Review of public investment management performance in an economic crisis: how can we measure this performance and what are the most conducive institutional arrangements for investment management?
Abstract
This Paper reviews how and why various countries are seeking to boost their public investment management performance in response to the current economic downturn. The Paper focuses on the potential roles for public investment management in the current downturn, including: (i) scaling-up investment spending i.e. simply doing more; (ii) selecting investments that are likely to be most effective in terms of stimulating the economy or protecting particular social/vulnerable groups; (iii) helping to accelerate investments by reducing the time between conception to implementation; and (iv) other improvements in the general quality of investment spending (i.e., reducing waste or enhancing efficiency and effectiveness).

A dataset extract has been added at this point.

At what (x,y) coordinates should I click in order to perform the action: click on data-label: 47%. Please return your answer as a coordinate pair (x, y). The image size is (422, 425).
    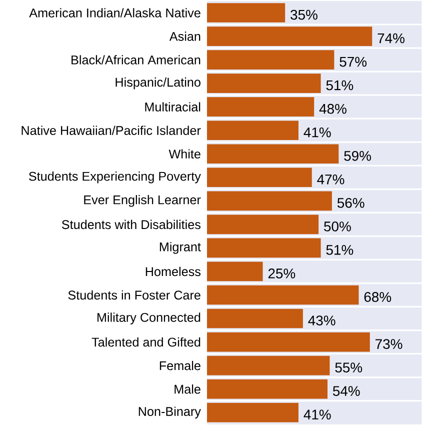
    Looking at the image, I should click on (330, 179).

The paper firstly considers why governments are trying to boost investment spending in response to the current economic downturn, in contrast to many previous such recessions. The Paper briefly describes the types of investment spending that might best be undertaken to combat a large economic downturn (i.e. what gives the biggest value for money in terms of stimulus and/or social protection?). It then examines how we might know that we are getting more high quality investments (i.e., how can we measure the performance of public investment management?). Finally, the paper looks at the different institutional arrangements, systems, procedures, capacity and managerial arrangements that may be introduced to help promote efficient public investment to combat the crisis and seeks to identify some lessons can be drawn from country experience in terms of strengthening these features, considering the urgency presented by the current economic situation.